Miałem to szczęście, że skakałem ze wspaniałymi zawodnikami, z Adamem Małyszem nawet mieszkałem w pokoju na igrzyskach i konkursach PŚ. Trafiałem zawsze na świetnych ludzi i dobrze nam się ze sobą żyło i pracowało.
Wiadomo, czasem była we mnie zazdrość, że oni osiągają wielkie sukcesy, a ja nieco odstaję. Z drugiej strony zdobywaliśmy razem medale drużynowe i w ten sposób osiągaliśmy sukcesy, więc bardziej jestem ich wdzięczny. Nigdy nie dołowałem się tym, iż oni są ode mnie lepsi. Miałem poczucie, że jesteśmy drużyną.
A często musiał pan coś udowadniać na przekór opinii publicznej? Myślę tu o historiach typu wyjazd do Pekinu na ZIO, mimo wcale nie było to takie oczywiste, jak się wydaje z perspektywy czasu?
Wtedy było jasno powiedziane – kto lepiej zaprezentuje się w weekend w Zakopanem, ten pojedzie do Chin. Wywalczyłem sobie to miejsce, więc czy mnie ktoś krytykował, czy nie... Zazwyczaj przechodziło to obok mnie.
Zdarzały się jednak momenty, gdy trafiały do mnie jakieś komentarze, lub sam je czytałem. Czasami bolało, bo człowiek daje z siebie wszystko, chce pokazać się z najlepszej strony. To nie jest tak, że idziesz na skocznię i skaczesz na pół gwizdka czy trenujesz na 50 proc. możliwości. No nie, jeśli czemuś poświęcasz całe życie, to tak nie robisz. Bywały sytuacje, gdy mi nie szło, ale po jakimś czasie wychodziłem z dołka. Koniec końców broniłem się pod kątem sportowym
Czuje się pan sportowcem spełnionym?
Nie wiem, co mam odpowiedzieć. Tak jak wspomniałem, spełniłem swoje marzenia z dzieciństwa. Niekiedy jednak brakowało niewiele, by stanąć na podium Pucharu Świata. Trudno mi to określić. Czasem zawodziła moja głowa, czasem inne sytuacje się przytrafiały... Nie odpowiem jednoznacznie.

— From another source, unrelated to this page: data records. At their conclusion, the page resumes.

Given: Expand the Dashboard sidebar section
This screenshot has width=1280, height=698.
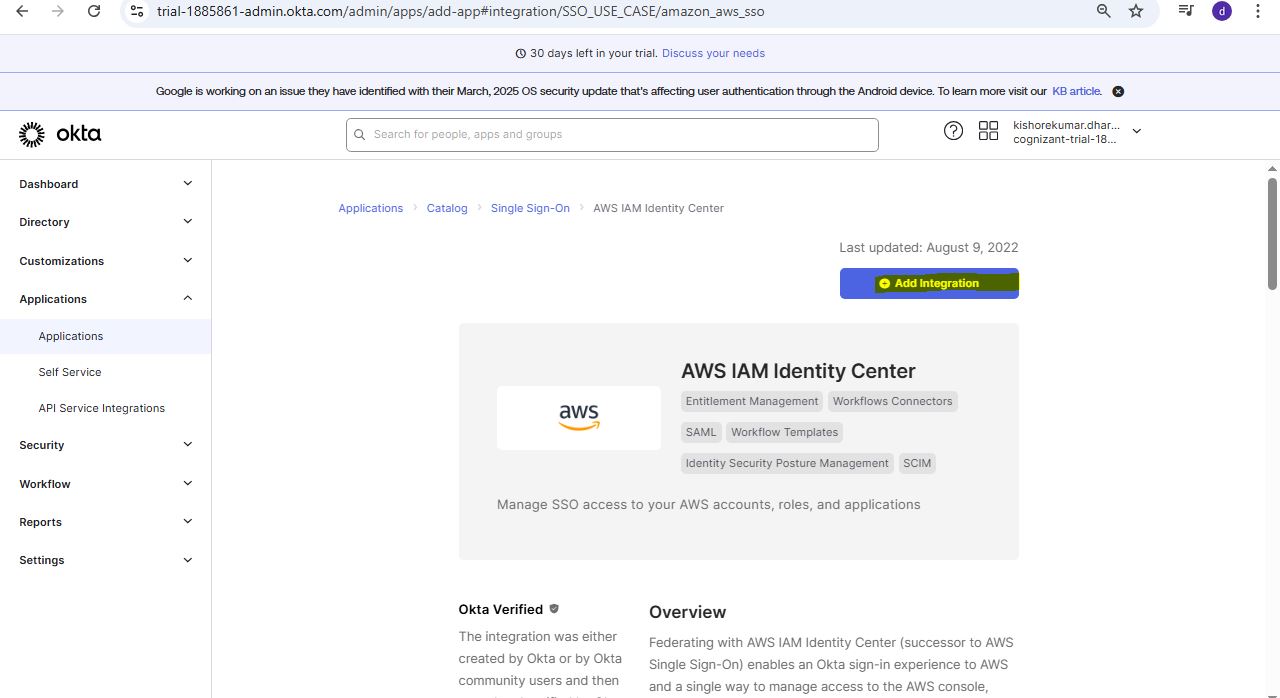Looking at the screenshot, I should pyautogui.click(x=187, y=184).
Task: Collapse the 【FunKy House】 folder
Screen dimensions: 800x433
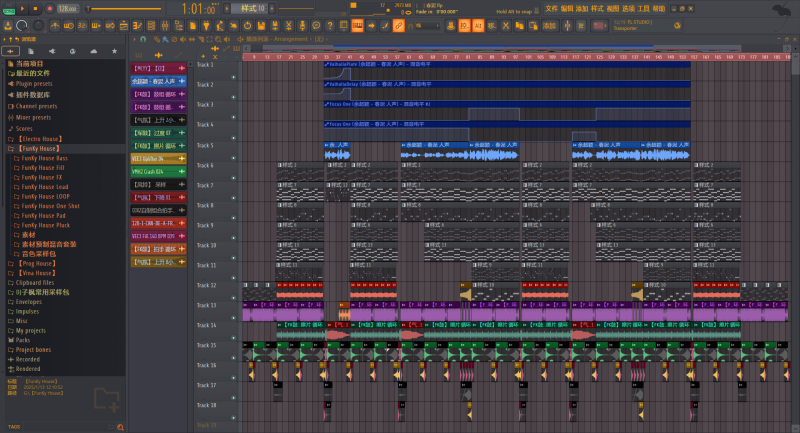Action: pyautogui.click(x=40, y=148)
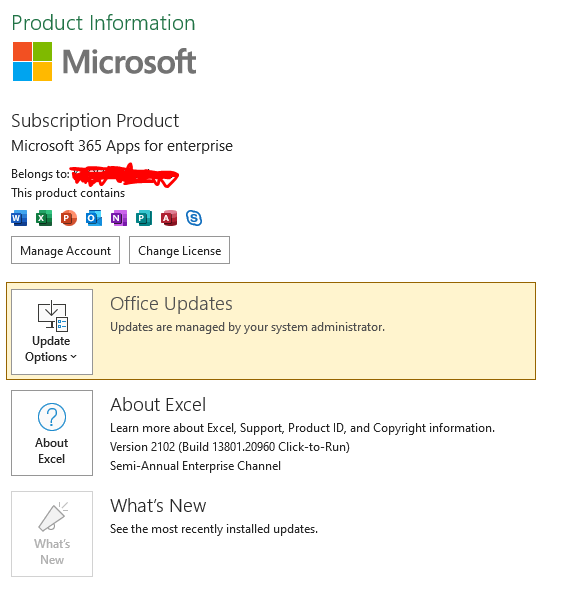
Task: Click the Microsoft four-color logo
Action: tap(32, 62)
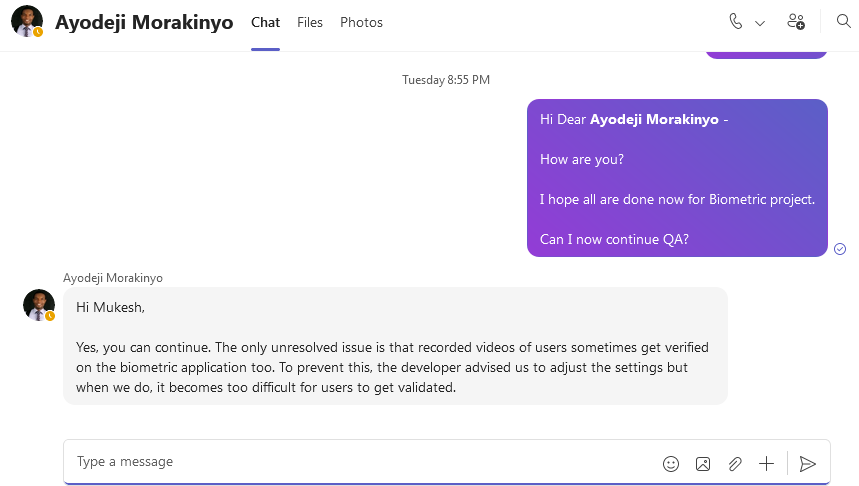The width and height of the screenshot is (859, 486).
Task: Click the message seen status icon
Action: click(x=840, y=249)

W trakcie kariery miałem mnóstwo fajnych momentów i tu już nie chodzi mi o konkretne miejsca w konkursach i tym podobne. Wiele rzeczy wspominam ciepło. Na pewno na uwagę zasługują mistrzostwa świata w lotach czy igrzyska olimpijskie, podczas których zdobywałem medale.

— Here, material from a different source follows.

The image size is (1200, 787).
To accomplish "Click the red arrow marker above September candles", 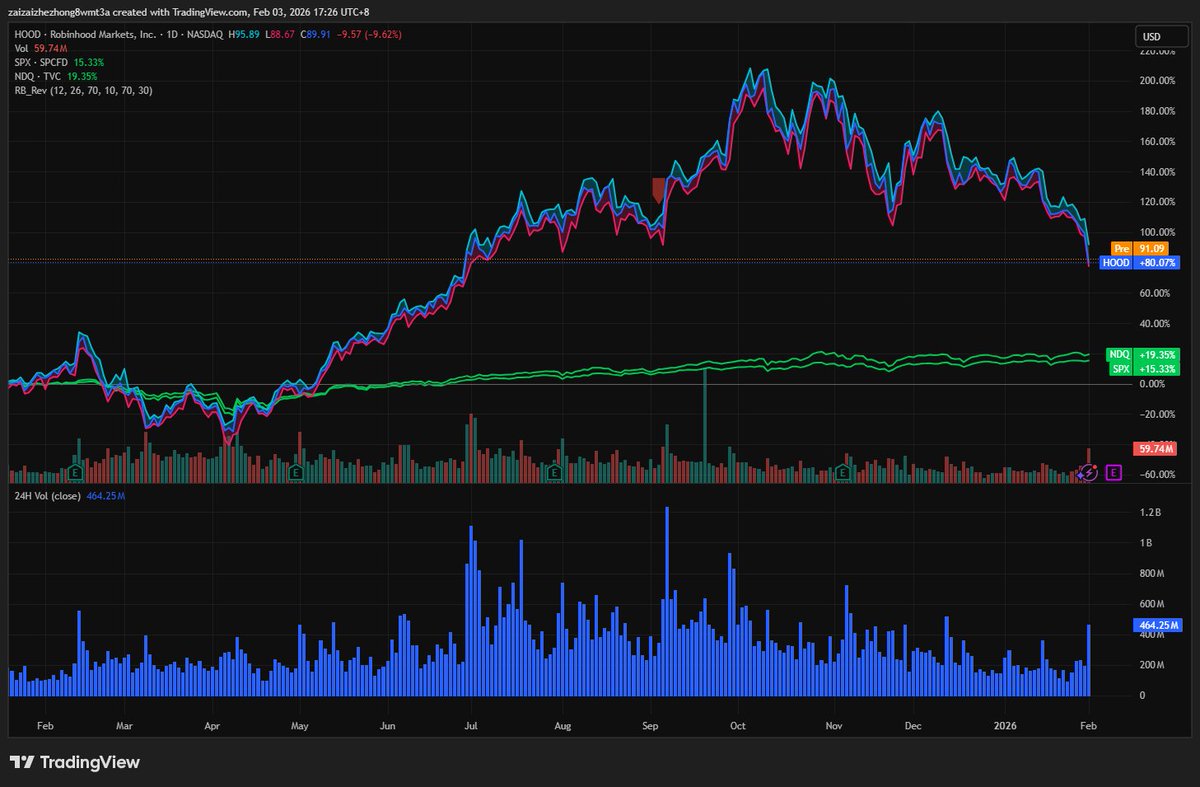I will (659, 188).
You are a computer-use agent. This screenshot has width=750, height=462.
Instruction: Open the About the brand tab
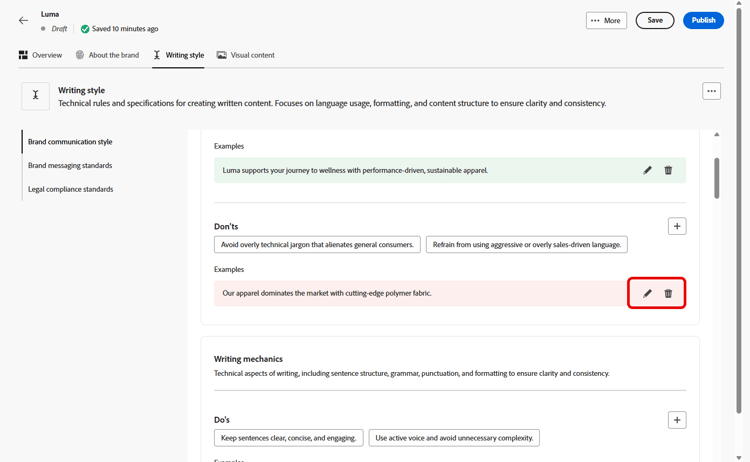point(107,55)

O największy niedosyt nie pytam, ponieważ wiem, co pan odpowie – Pjongczang. Ugryźmy więc ten temat nieco inaczej – jak poradzić sobie w tych momentach, gdy do sukcesu brakuje niewiele, ale no właśnie, jednak brakuje?
Niektóre rzeczy były trudne do przełknięcia, przepełniał mnie niedosyt. Jak to mówią, czas leczy rany. Pewne sprawy zaakceptowałem. O igrzyska w Pjongczangu pytano mnie już tyle razy, że mimochodem jest mi teraz łatwiej o nich mówić niż wcześniej.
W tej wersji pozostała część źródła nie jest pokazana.